(WHAT THIS TASK INVOLVES): In the records, rewrite the part that opens with the line containing "The image size" and closes with the line containing "(x=734, y=13)", changing "tree" to "list" and keeping everything else the same. Return only those lines, without the pictures.

(PROVIDED INFORMATION):
=====

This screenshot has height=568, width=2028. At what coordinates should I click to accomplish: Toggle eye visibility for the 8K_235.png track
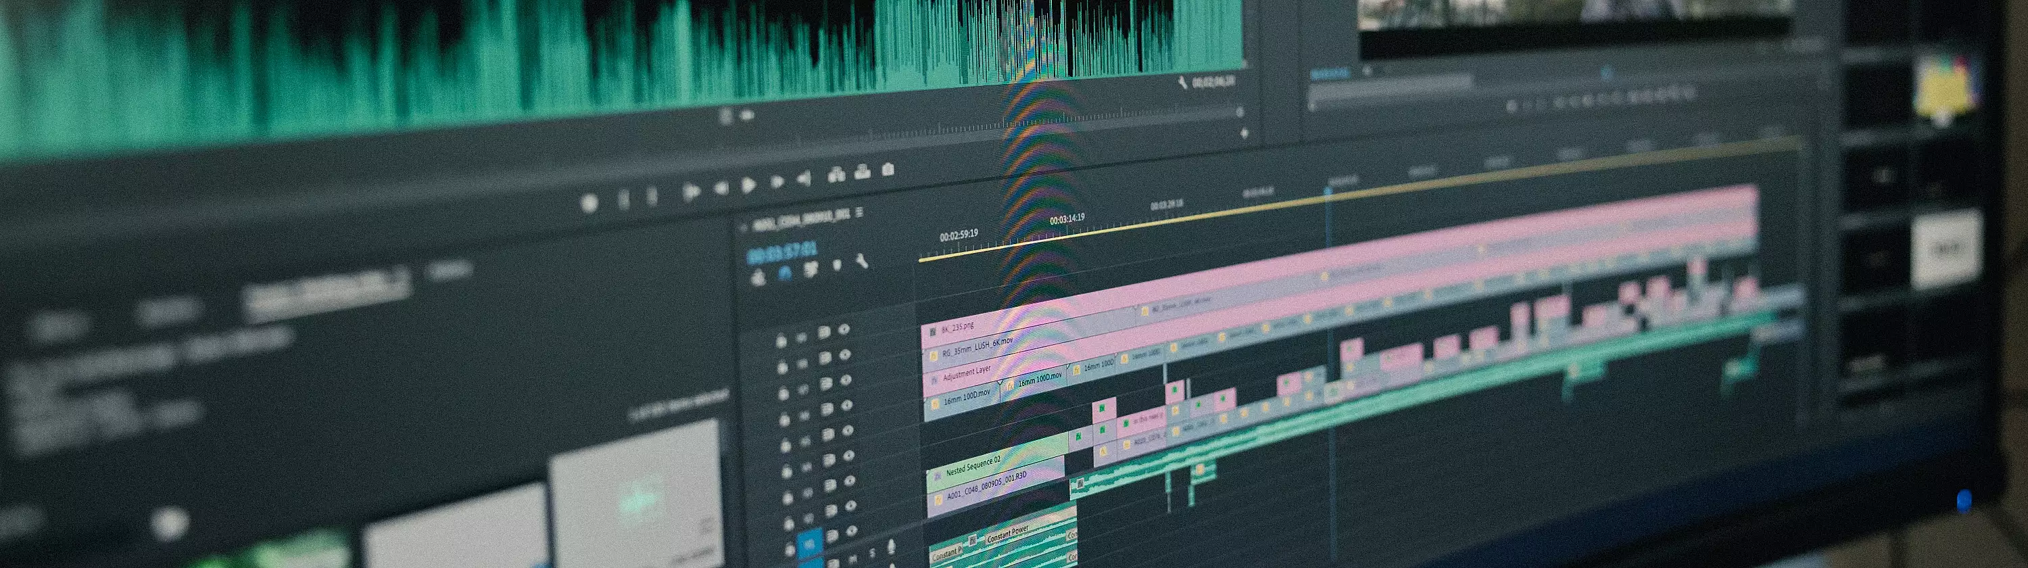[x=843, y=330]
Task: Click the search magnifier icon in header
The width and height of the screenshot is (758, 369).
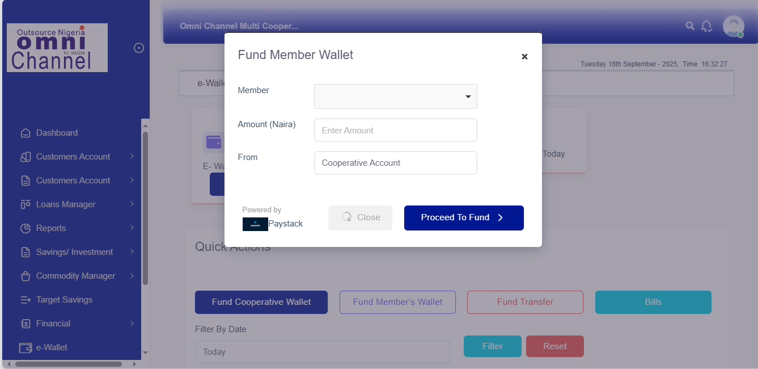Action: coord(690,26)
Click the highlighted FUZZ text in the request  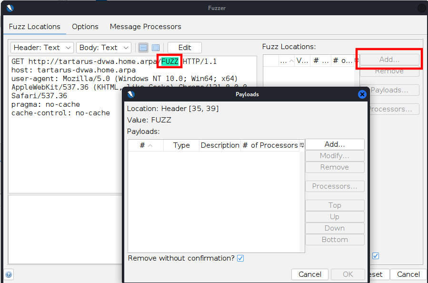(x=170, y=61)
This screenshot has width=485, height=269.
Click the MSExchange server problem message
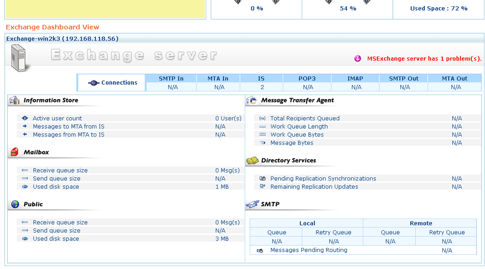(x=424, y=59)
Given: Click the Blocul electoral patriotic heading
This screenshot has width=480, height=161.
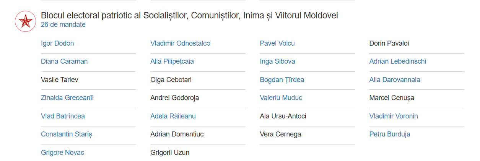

=====

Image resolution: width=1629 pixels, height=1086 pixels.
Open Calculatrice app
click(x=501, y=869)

=====

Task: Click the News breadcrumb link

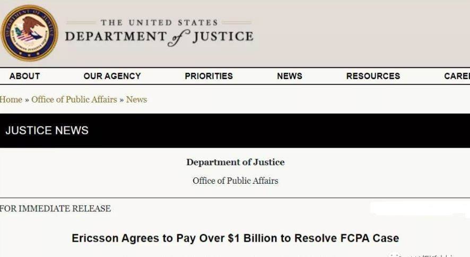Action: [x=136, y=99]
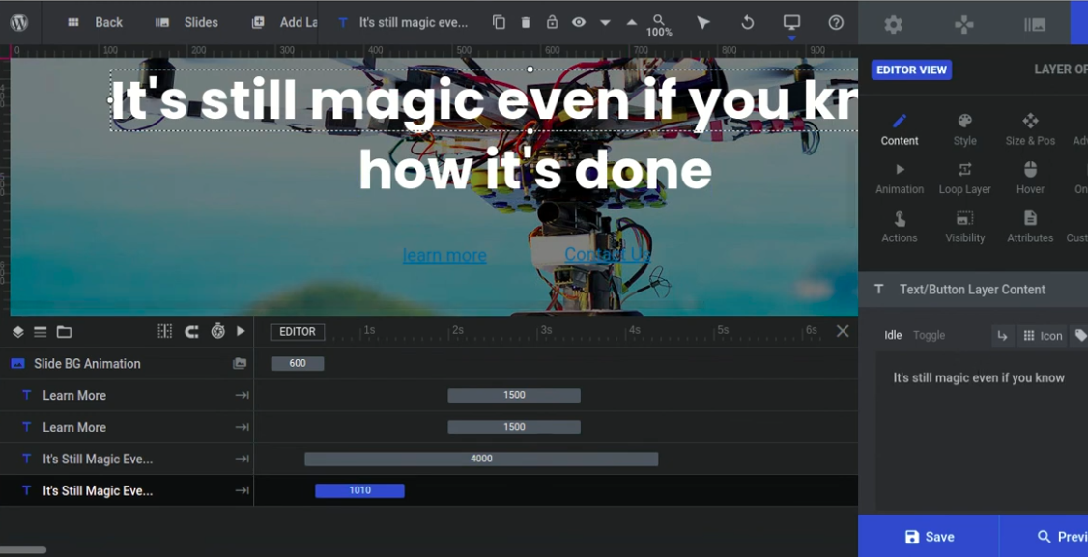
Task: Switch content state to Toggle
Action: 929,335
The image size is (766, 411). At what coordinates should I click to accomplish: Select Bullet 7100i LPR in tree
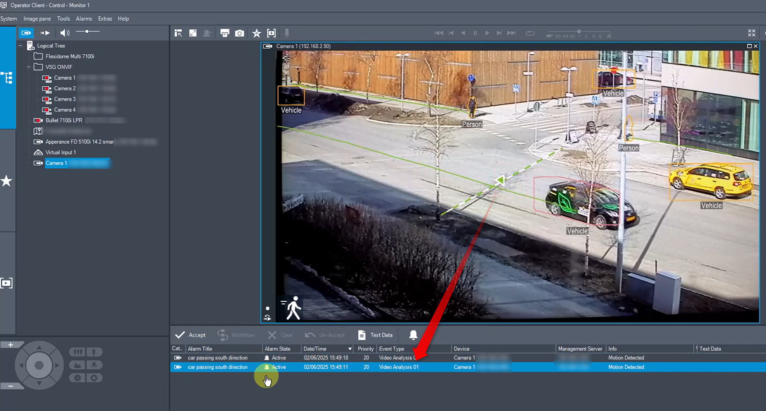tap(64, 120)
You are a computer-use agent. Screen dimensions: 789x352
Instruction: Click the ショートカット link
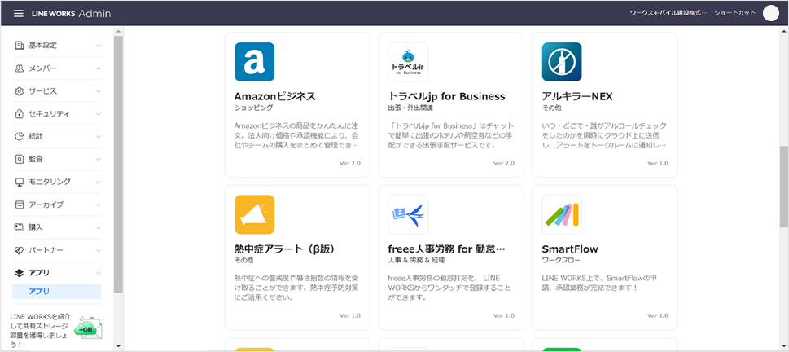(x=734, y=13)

=====

(SOLVED EXERCISE):
The image size is (766, 411). At what coordinates should I click to accomplish: Select Bullet 7100i LPR in list
tap(64, 120)
You are a computer-use agent. Screen dimensions: 789x352
Instruction: Click the ショートカット link
(x=734, y=13)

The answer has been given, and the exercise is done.